Infedeltà e addebito: anche nei matrimoni vip non sempre vale la tolleranza del coniuge tradito.

Le questioni di infedeltà coniugale non passano mai di moda. Se poi si tratta delle separazioni dei personaggi famosi, ce lo insegnano pure le cronache rosa, anzi le prime pagine, di questi ultimi giorni. Le persone comuni si appassionano ai risvolti giuridici di simili storie, non solo se riguardano ex calciatori o ex veline televisive, pur non capendone granché. Lo dimostra l'immarcescibile successo di trasmissioni tipo Forum. Eppure, quanto stabilito dalla Corte di Cassazione nella sua recentissima ordinanza n. 25966, pubblicata il 2 settembre 2022, dovrebbe interessare anche ai colleghi difensori dei suddetti personaggi. Infatti, si è trattato di una separazione tra facoltosi vip, sia pure meno glamour di quelli del momento, e guarda caso del problema dell’addebito per violazione del dovere di fedeltà coniugale.

Secondo la giurisprudenza consolidata, la pronuncia di addebito per infedeltà, che tuttora nel nostro ordinamento comporterebbe la non indifferente conseguenza della perdita del diritto al mantenimento, ricorre soltanto qualora sia accertato il nesso di causalità tra l’infedeltà stessa e la crisi coniugale che ha portato alla separazione. Quando invece la violazione del dovere di fedeltà è avvenuta dopo che la crisi era già conclamata, tanto da costituire non tanto la causa quanto una conseguenza della disaffezione coniugale già in atto, la pronuncia dell'addebito è da escludersi.

Per l'appunto, l'ordinanza in esame ha riguardato il caso di un imprenditore, titolare di un noto marchio del settore dell'abbigliamento, separatosi dalla moglie che - con circostanza incontestata - gli era stata infedele. Quest'ultima, in un primo tempo, era riuscita a evitare la pronuncia di addebito a proprio carico per le ragioni suindicate. Inoltre, nel corso della causa, aveva rinunciato all'assegnazione della casa coniugale e si era trasferita a vivere a Londra con il figlio. Pertanto, in primo grado, l'assegno mensile per il mantenimento dell’ex consorte era stato determinato in 20 mila euro mensili, mentre, per quanto riguarda il figlio, il Tribunale di Firenze si era limitato al relativamente modesto importo di 500 euro mensili, più il 100% delle spese straordinarie a carico del padre.

Consegne:
1: Riporta senza modifiche il passo del testo sull'addebito per infedeltà che comincia con le parole "Le questioni di" e termina con "di fedeltà coniugale.".
2: Scrivi il seguito del testo sull'addebito per infedeltà, partendo subito dopo la sua ultima frase.

Dati forniti:
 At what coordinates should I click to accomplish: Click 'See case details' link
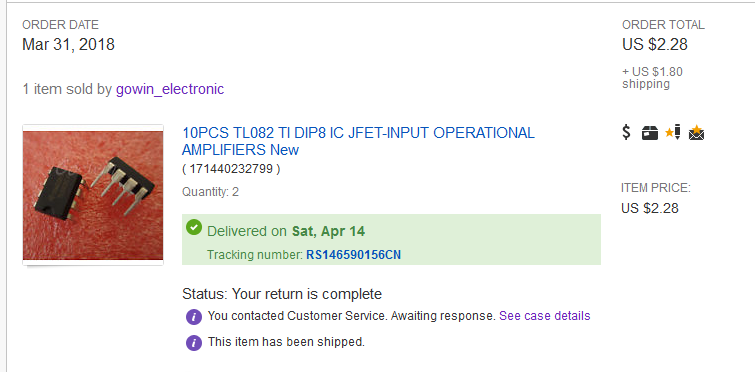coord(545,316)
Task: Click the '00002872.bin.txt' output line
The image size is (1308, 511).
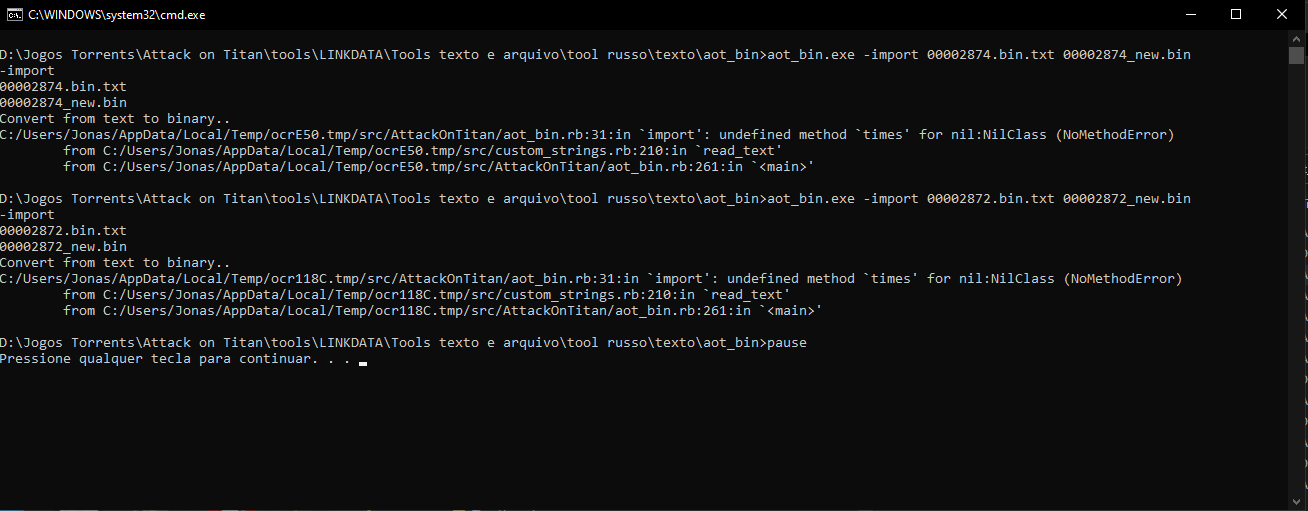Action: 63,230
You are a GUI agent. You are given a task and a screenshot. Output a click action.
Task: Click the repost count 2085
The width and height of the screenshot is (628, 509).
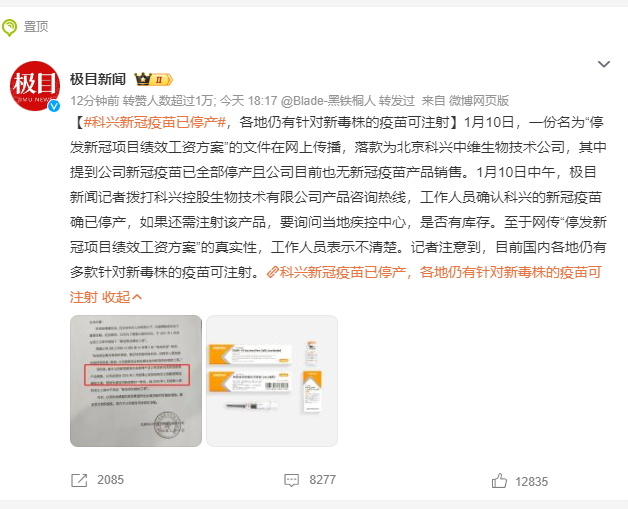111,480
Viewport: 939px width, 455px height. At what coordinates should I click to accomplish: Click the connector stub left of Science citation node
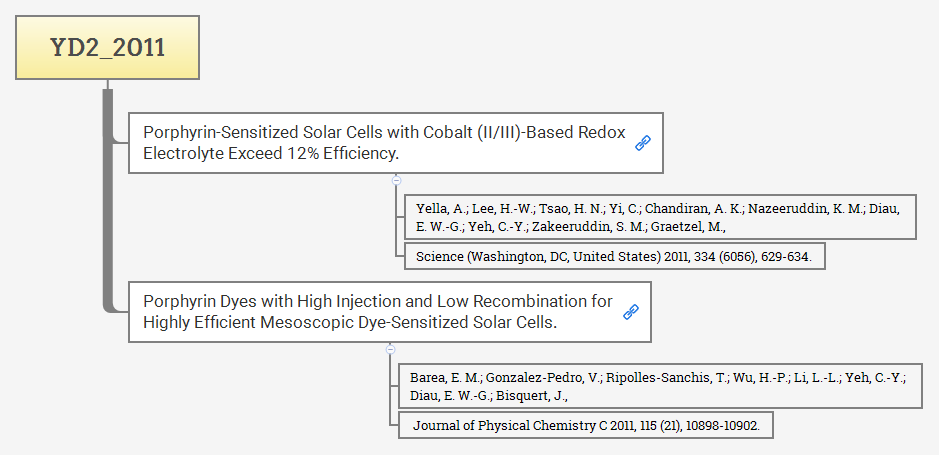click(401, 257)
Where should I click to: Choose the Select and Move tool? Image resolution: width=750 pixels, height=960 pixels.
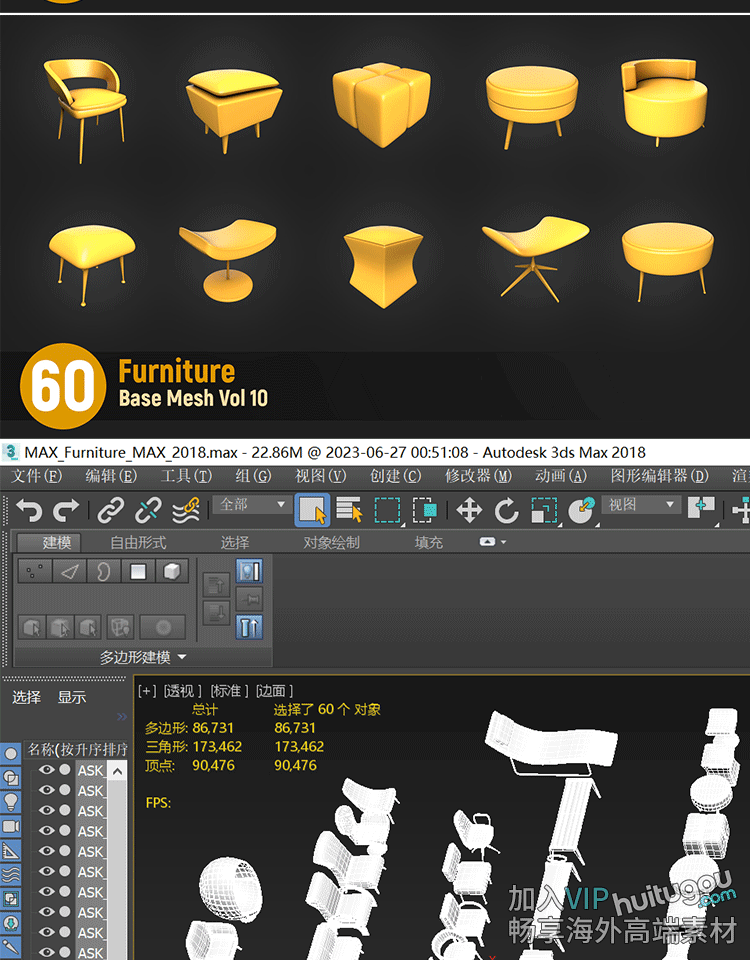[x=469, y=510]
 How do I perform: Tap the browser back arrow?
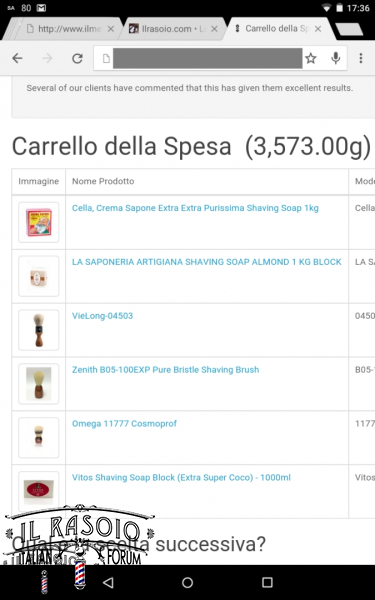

Risposte alle consegne:
1:
Le questioni di infedeltà coniugale non passano mai di moda. Se poi si tratta delle separazioni dei personaggi famosi, ce lo insegnano pure le cronache rosa, anzi le prime pagine, di questi ultimi giorni. Le persone comuni si appassionano ai risvolti giuridici di simili storie, non solo se riguardano ex calciatori o ex veline televisive, pur non capendone granché. Lo dimostra l'immarcescibile successo di trasmissioni tipo Forum. Eppure, quanto stabilito dalla Corte di Cassazione nella sua recentissima ordinanza n. 25966, pubblicata il 2 settembre 2022, dovrebbe interessare anche ai colleghi difensori dei suddetti personaggi. Infatti, si è trattato di una separazione tra facoltosi vip, sia pure meno glamour di quelli del momento, e guarda caso del problema dell’addebito per violazione del dovere di fedeltà coniugale.

2:
La Corte d'Appello aveva successivamente accolto l'impugnazione della moglie, ormai stabilmente trasferitasi a Londra con il figlio, rideterminando il contributo in un modo più adeguato alle esigenze del suo status coniugale e al costo della vita all'ombra del Big Ben. L'importo infatti era stato elevato ai più decorosi 60 mila euro mensili per la moglie, e 5 mila euro mensili per il figlio. Inoltre, sul presupposto che col crescere dell'età sarebbero aumentate anche le esigenze di vita, la Corte d’Appello aveva decretato una singolare rivalutazione dell’assegno per il mantenimento del ragazzo, che nel giro di quattro anni sarebbe lievitato fino a 19 mila euro mensili. Si era accertato infatti che, come del resto anche prima del trasferimento a Londra, il ragazzo viveva in un appartamento interamente spesato dal padre, ma nella capitale britannica la madre avrebbe dovuto affrontare canoni di locazione da 9 mila euro mensili. L'aumento dell'assegno è dunque stato motivato dal fatto che la moglie ritrovava nell'assegno di mantenimento la sua unica fonte di reddito. Non rilevava che, nello stesso tempo, la signora avesse ottenuto un patrimonio immobiliare di valore pari a 4 milioni circa di euro. Quello che conta in simili situazioni, infatti, non è il patrimonio quanto il reddito, che nella fattispecie era nullo rispetto a quello dell’imprenditore, che nelle ultime dichiarazioni al fisco era invece lievitato fino a oltre 6 milioni e mezzo all'anno.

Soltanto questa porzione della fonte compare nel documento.